この記事では、先日公表されたfreee会計の料金改定の影響と、freeeを利用されている皆様にとって、どのプランへの変更がおすすめなのかをfreeeを活用して約10年になる税理士法人ゼロベースの代表社員である渡辺の私見をこめてお伝えしています。
料金改定の時期は、2024年7月1日から
今回の料金改定は、2024年7月1日からとなります。そのため、今すぐの改訂ではないため、今すぐ急いで考える必要もないかもしれません。ただし、それぞれの機能の違いもございますので、そのあたりは早めに理解をしておくのが良いでしょう。
料金改定の対象は、「法人」のみ
料金改定は、「法人のみ」に限定されています。
そのため、個人版でスターター・スタンダード・プレミアムをご契約いただいている方々は影響ありませんのでご安心ください。
実質的に料金の値上げ
今回の料金改定は、実質的に「値上げ」と捉えていただくのが良いかと思います。
freeeの機能拡充は日々行われているため、前回の料金改定から機能面では日々、割安に利用できるようになっていた、とも解釈でき、これを適正化するための値上げと考える見方もあるでしょう。
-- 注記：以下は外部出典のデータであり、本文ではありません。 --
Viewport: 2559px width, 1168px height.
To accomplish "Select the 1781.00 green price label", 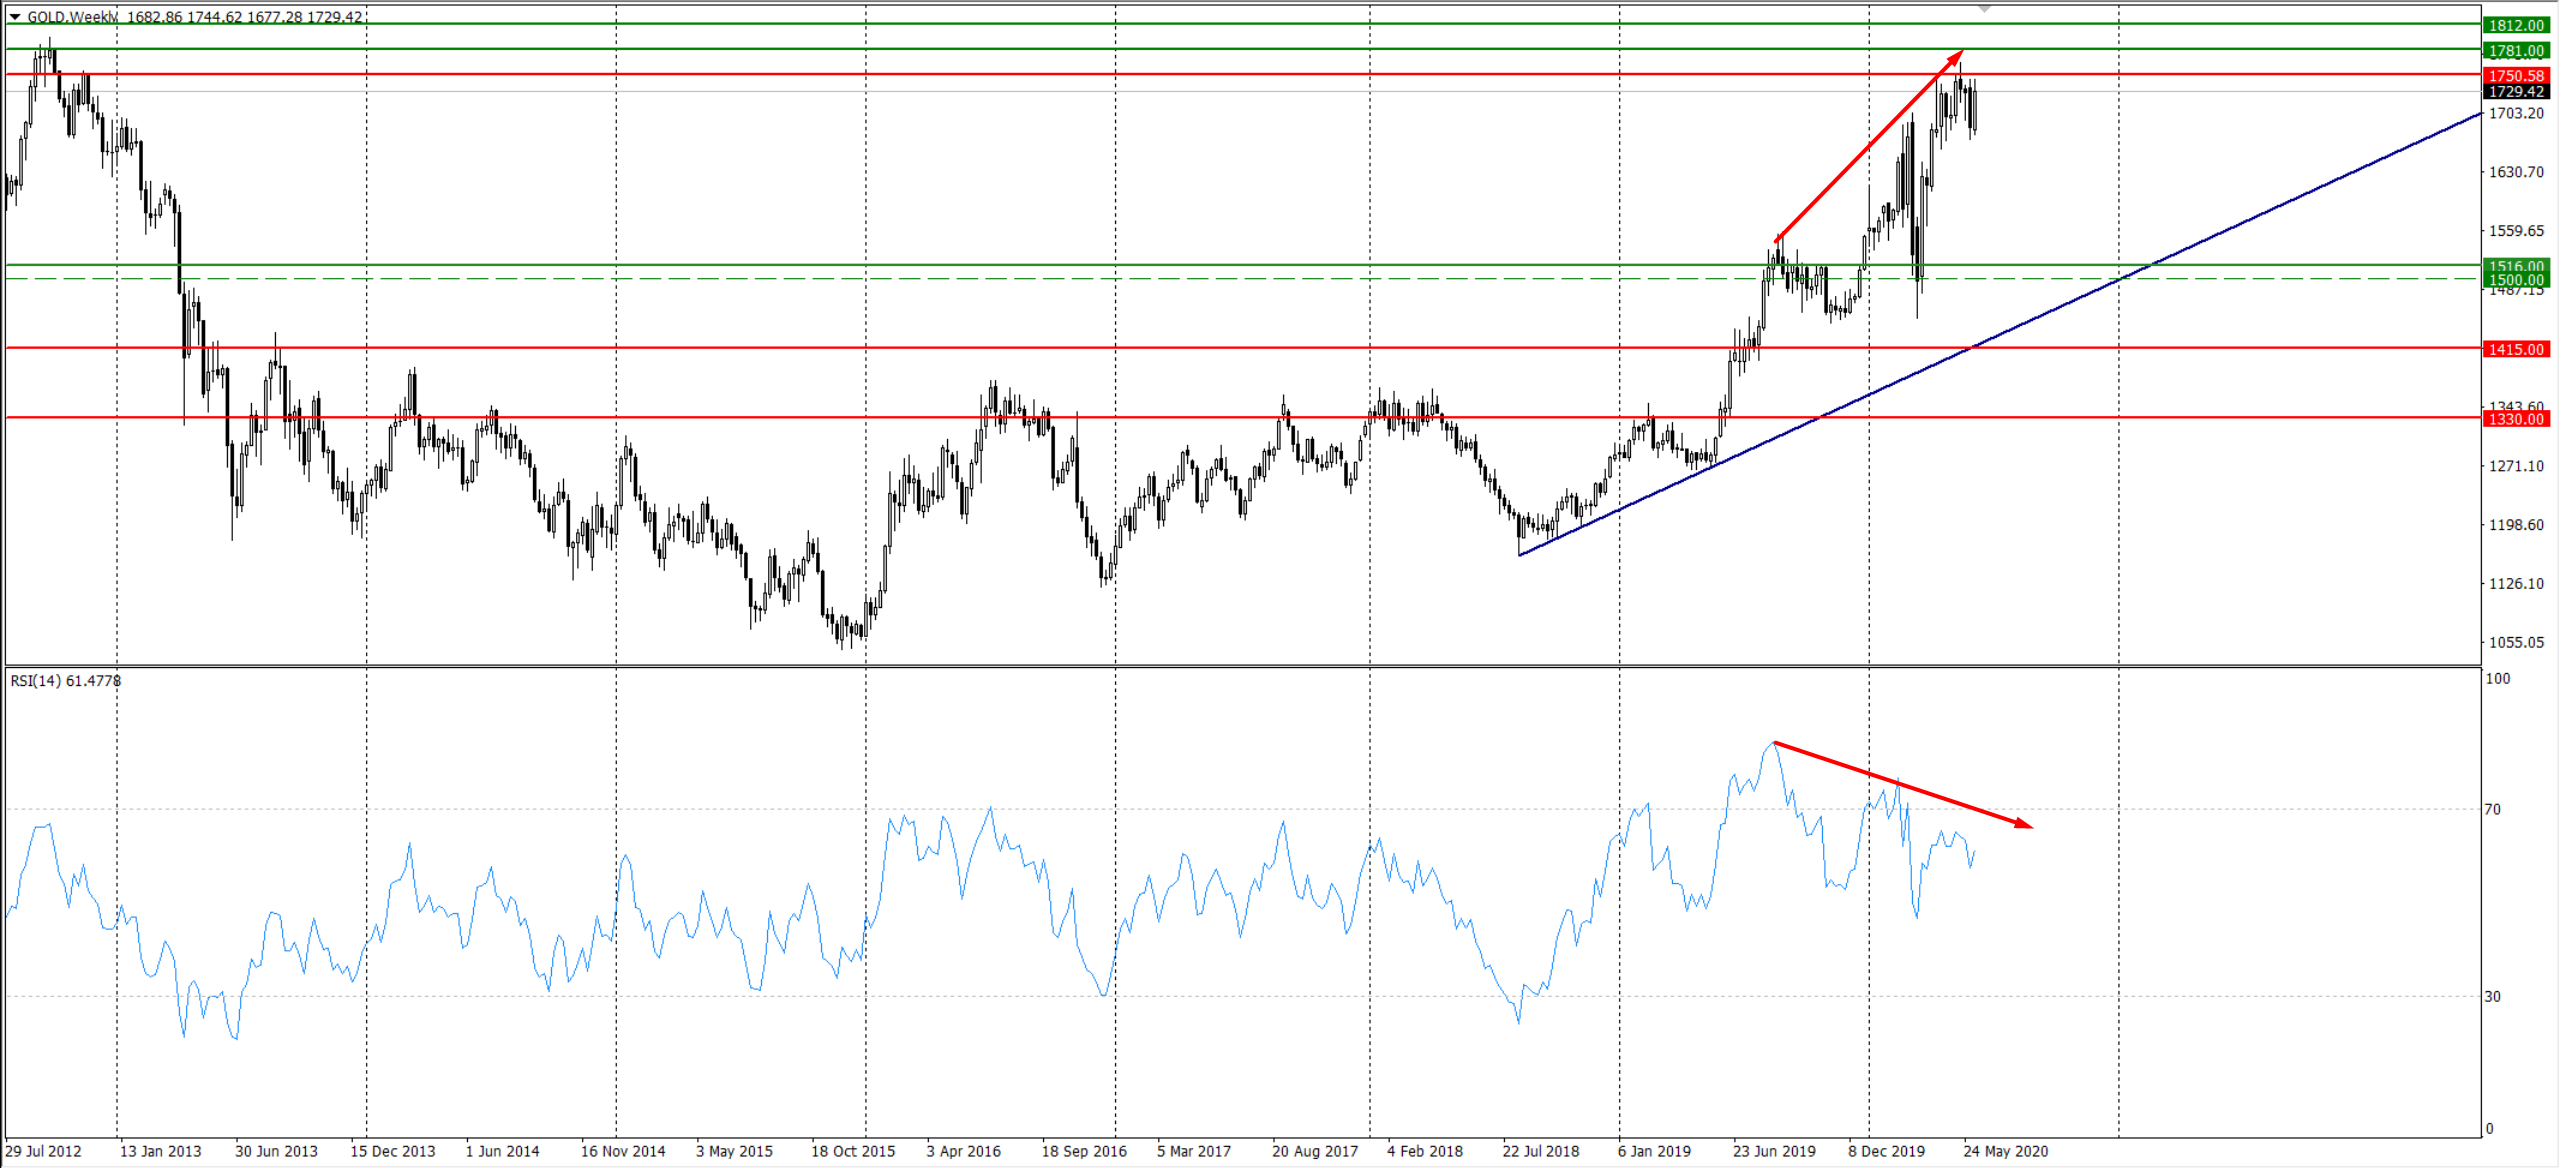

ただし、同一価格で利用できていものが、今回の改訂でしっかりと定価に置き換えることは、ユーザーの皆様にとっては、値上げ、と感じてもやむを得ない気がしています。
現状プランと新プランを比較してみる
現状プランの分析
freee会計の法人版は、現状以下の4プランになっており、それぞれの特徴と料金をまとめると次のようになります。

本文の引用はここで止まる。